Angus Wilson


Sir Angus Frank Johnstone-Wilson, CBE was an English novelist and short story writer. He was one of England's first openly gay authors. He was awarded the 1958 James Tait Black Memorial Prize for The Middle Age of Mrs Eliot and later received a knighthood for his services to literature.

Biography

Wilson was born in Bexhill, Sussex, England, to an English father, William Johnstone-Wilson, and South African mother, Maude, of a wealthy merchant family of Durban. Wilson's grandfather had served in a prestigious Scottish army regiment, and owned an estate in Dumfriesshire, where William Johnstone-Wilson was raised, and where he subsequently lived.
Wilson was educated at Westminster School and Merton College, Oxford, and in 1937 became a librarian in the British Museum's Department of Printed Books, working on the new General Catalogue. Previous employment included tutoring, catering, and co-managing a restaurant with his brother.
During World War II, he worked in the Naval section at the code-breaking establishment, Bletchley Park, translating Italian Naval codes.
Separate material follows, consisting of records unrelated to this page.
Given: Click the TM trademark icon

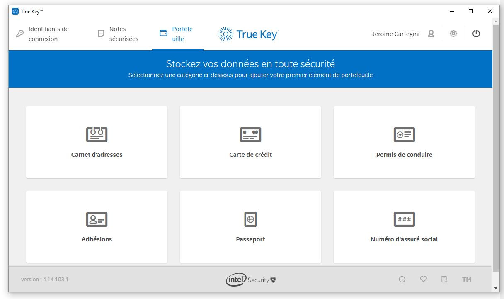Looking at the screenshot, I should click(x=466, y=280).
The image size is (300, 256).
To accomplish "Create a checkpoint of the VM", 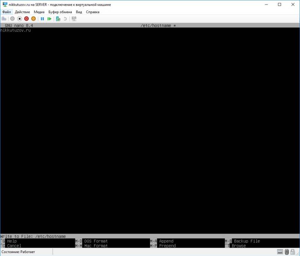I will click(58, 19).
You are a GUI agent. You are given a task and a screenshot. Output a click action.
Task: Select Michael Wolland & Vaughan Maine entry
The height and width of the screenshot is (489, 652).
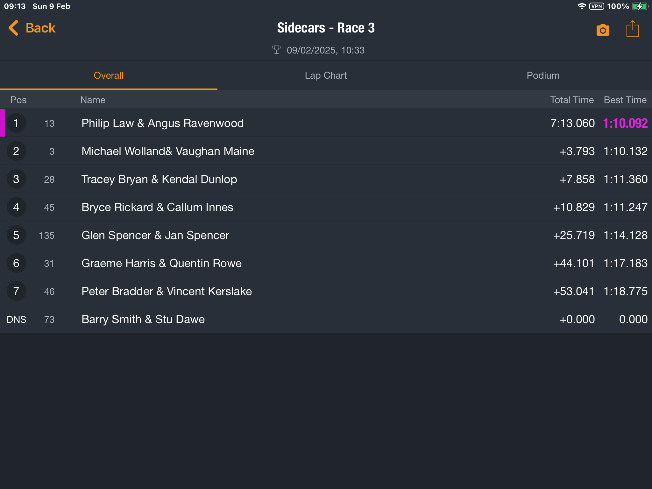(326, 151)
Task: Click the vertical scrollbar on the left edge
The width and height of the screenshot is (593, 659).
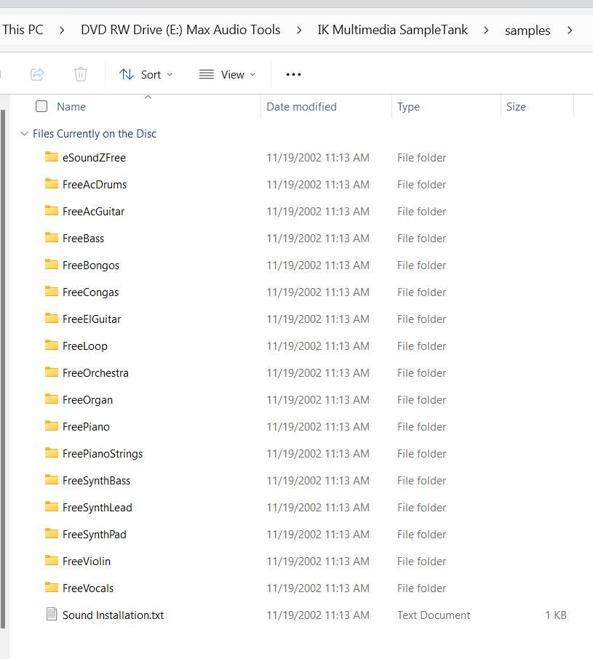Action: [2, 364]
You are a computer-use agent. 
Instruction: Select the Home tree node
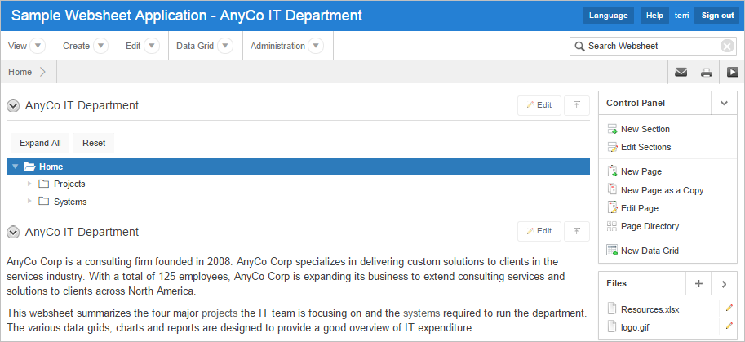point(51,167)
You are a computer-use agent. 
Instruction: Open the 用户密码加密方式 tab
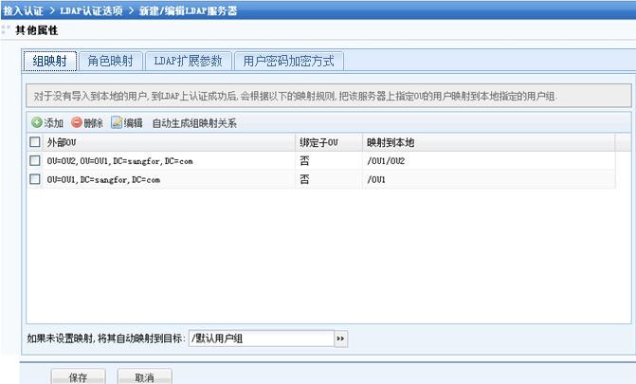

A wearer of large, brightly coloured bow-ties, he was one of the "famous homosexuals" at Bletchley. The work situation was stressful and led to a nervous breakdown, for which he was treated by Rolf-Werner Kosterlitz. A Wren, Dorothy Robertson, was taught traffic analysis by him and another instructor. She recalled him as:
He returned to the Museum after the end of the War, and it was there that he met Tony Garrett, who was to be his companion for the rest of his life.
Wilson's first publication was a collection of short stories, The Wrong Set, followed quickly by the daring novel Hemlock and After, which was a great success, prompting invitations to lecture in Europe.
He worked as a reviewer, and in 1955 he resigned from the British Museum to write full-time and moved to Suffolk.
He was instrumental in getting Colin Wilson's first novel published in 1956 and from 1957 he gave lectures further afield, in Japan, Switzerland, Australia, and the USA. He was appointed a Commander of the Order of the British Empire in the 1968 New Year Honours, and received many literary honours in succeeding years. He was made a Knight Bachelor in the 1980 Birthday Honours, and was President of the Royal Society of Literature from 1982 to 1988. His remaining years were affected by ill health, and he died of a stroke at a nursing home in Bury St Edmunds, Suffolk, on 31 May 1991, aged 77.
His writing, which has a strongly satirical vein, expresses his concern with preserving a liberal humanistic outlook in the face of fashionable doctrinaire temptations. Several of his works were adapted for television. He was Professor of English Literature at the University of East Anglia from 1966 to 1978, and jointly helped to establish their creative writing course at masters level in 1970, which was then a groundbreaking initiative in the United Kingdom.
His medals, then in private ownership, were shown on the BBC Television programme Antiques Roadshow in August 2018.